* [Objectif] Transformez en liste numérotée tout ce qui va de la ligne contenant "The height and" jusqu'à celle contenant "click(468, 280)", ces deux lignes incluses, sans lignes vides. Laissez les images de côté dans votre réponse.

* [Relevé]
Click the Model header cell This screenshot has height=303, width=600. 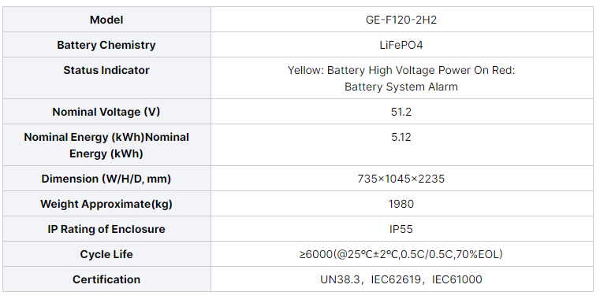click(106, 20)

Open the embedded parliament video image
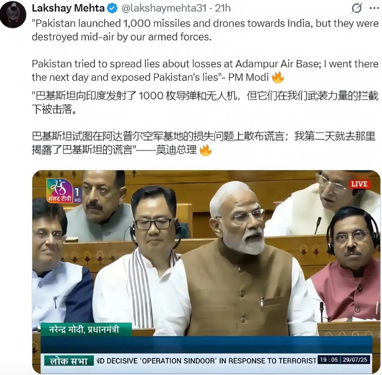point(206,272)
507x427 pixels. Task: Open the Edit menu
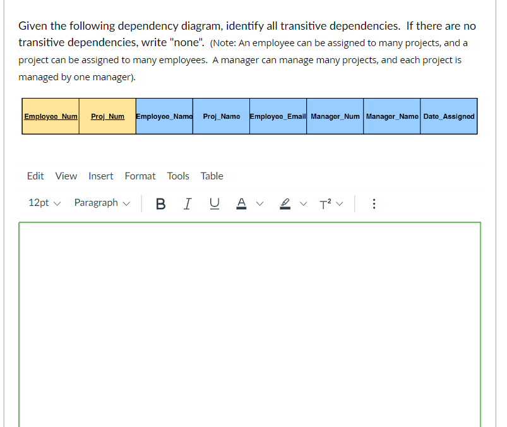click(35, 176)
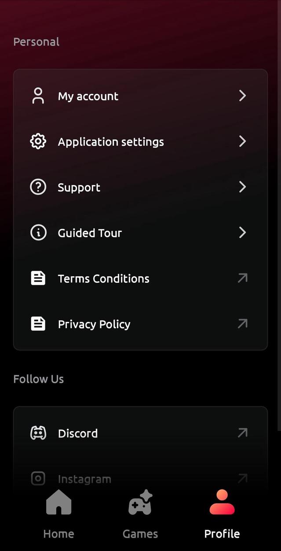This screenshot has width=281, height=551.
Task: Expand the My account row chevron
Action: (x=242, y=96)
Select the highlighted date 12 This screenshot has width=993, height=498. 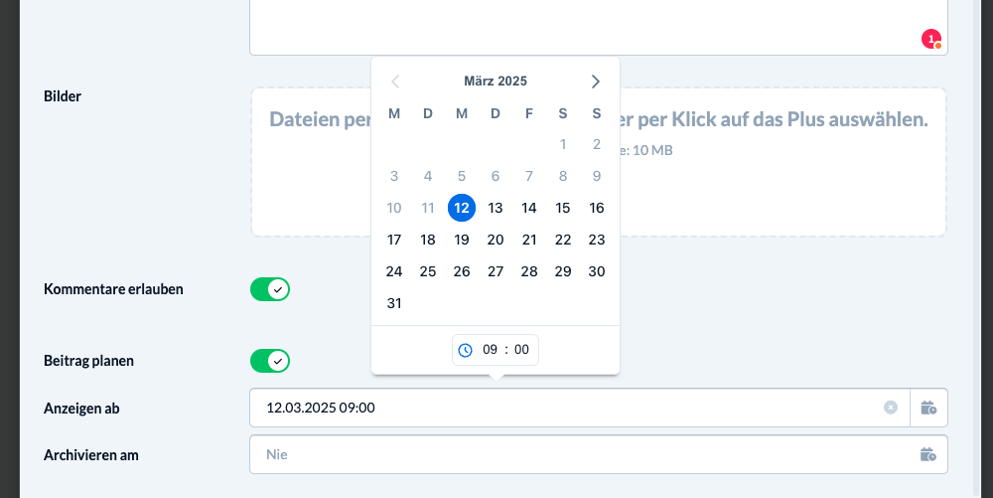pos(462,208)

---

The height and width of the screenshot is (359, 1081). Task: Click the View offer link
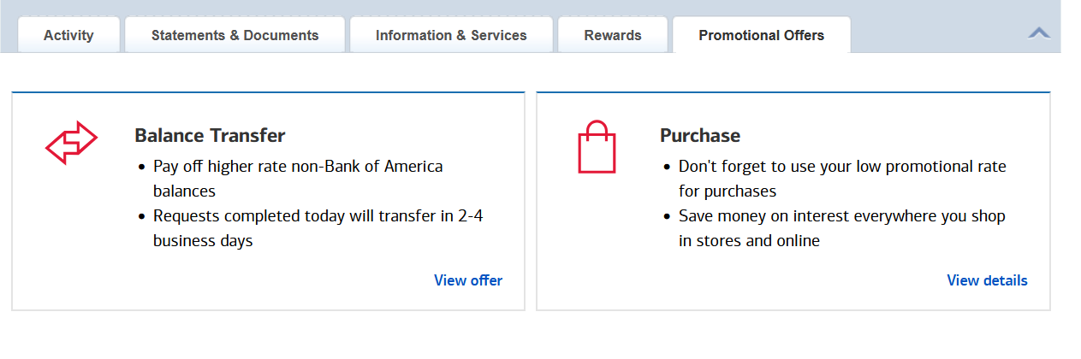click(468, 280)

* [Corrigé]
1. The height and width of the screenshot is (359, 1081). Task: Click the View offer link
2. click(468, 280)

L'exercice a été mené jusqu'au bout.